どれぐらいの時間が経ったのだろうか?
 姉の声はパタリと聞こえなくなり、心の中でザワザワしたものが落ち着いていき私は大きく溜息を吐いた。
 だけどそれは姉が落ち着いたからではなく、居なくなったから。
 その現実に、落ち着いたはずの胸のざわつきがまた私を責めてくる。

 ドアを開け階段を一段一段降りていくと、先生が待ってくれていた。
「未咲ちゃん。明日香ちゃん落ち着いて行ってくれたから大丈夫だからね」

 返事も出来ずただ呆然とその姿を見ると先生のズボンも湿っていて顔や腕には複数の引っ掻き傷があり、暴れた姉に傷付けられたのだと察せられる。
「……あ、これ? 大丈夫、慣れたもんだから。
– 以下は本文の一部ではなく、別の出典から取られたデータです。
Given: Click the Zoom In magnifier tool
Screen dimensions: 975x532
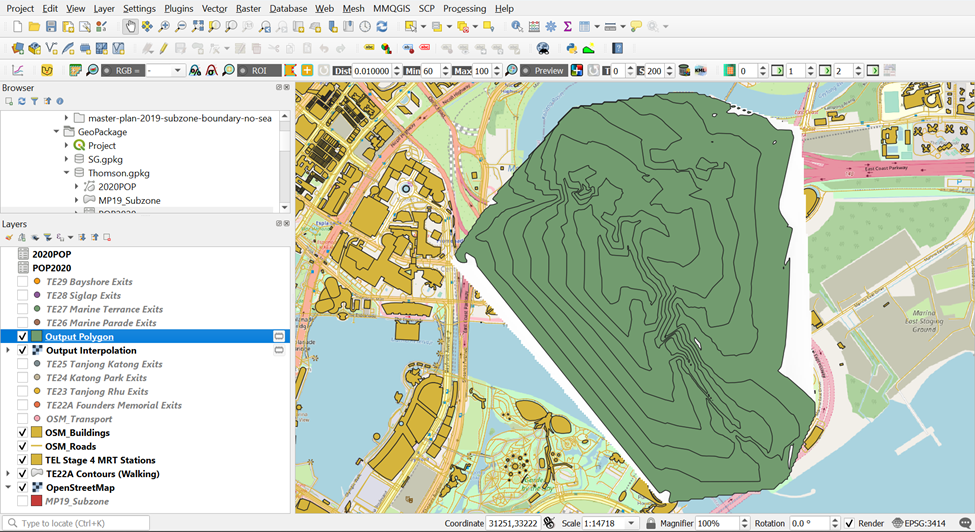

それよりお風呂入ってきたら? 足濡れて気持ち悪いだろうし」

「これ、母のですけど。先に入ってください」
 引き出しより出して来たのは母が生前に着用していた部屋着で、心の整理がつかず捨てられなかった物の一つだった。

「ありがとう、貸してもらうね。先に入って来なさい。風邪引くと大変だから」

 促されるまま濡れて冷たくなっていたズボンを脱ぎ、浴室に入った私は温かなシャワーを浴びる。
 備え付けられている鏡を覗き込むと目の下は隈が濃くなっていて、やつれていて、肌はカサカサしていて、ケアをしていない髪は伸びっぱなしでバサバサだった。
 その姿はとても高校三年生には見えず鏡より目を逸らすと、その先は浴槽。そこにははしゃぐ声もお湯でぷかぷか遊ぶ姿はなく、私はシャワーを浴びながら目をギュッと閉じた。

 一人お風呂場より上がってくるとリビングからは出汁の香りがして、鍋の中には味噌汁が出来ていた。

 髪を乾かしてくるように言われてそうしている間に先生はサッとお風呂に入り、テーブルに食事を並べていく。ご飯、野菜炒め、味噌汁、サラダ。こんなこと、一体いつぶりなのだろうか?

「美味しいです」
 最近何を食べても、味なんてしなかったのにどうしてだろう?
 全て食べ終わり立ち上がって食器を片付けようとするも、片付けるから好きなことしててと先生は台所に私を入れようとしなかった。

 ……好きなこと?
 充電中のスマホを触るも、あるのは姉が好きな幼児用アプリばかり。テレビは見てないし、動画も分からないし、本なんてずっと読んでない。
 私は何が好きなのだろうか?

「先生、帰らなくて大丈夫ですか?」
「うーん、今日は未咲ちゃんを一人に出来ないな。大人として」
「……ごめんなさい」
 先生に迷惑をかけてしまった。私の突発的な行動のせいで。

「迷惑じゃないからね。むしろお泊まり会みたいで楽しいぐらいだし。良かったら、一緒に寝ない?」
「……はい」
 先生は私の考えを先回りして、返してくれる。
 私が言えなかった言葉を。

 好きなことをして良いと言ってもらったけど私はやはり何をして良いのかが分からず、ただぼんやりとカーテンを開け星々を眺めていた。
 ……私って空っぽな人間だな。
 カーテンレースを強く握り締めながら、時間が過ぎるのを待った。

「おやすみなさい」
 だいぶ遅い就寝時間。寝室に布団を二つ引いて、共に横になる。
 だけど私は目を閉じることもなく、チラッと京子先生の方に目をやる。

「どうしたの?」
「いえ」
 タオルケットをガパッと被った私は、緩んでしまった口元を見えないようにと懸命に隠す。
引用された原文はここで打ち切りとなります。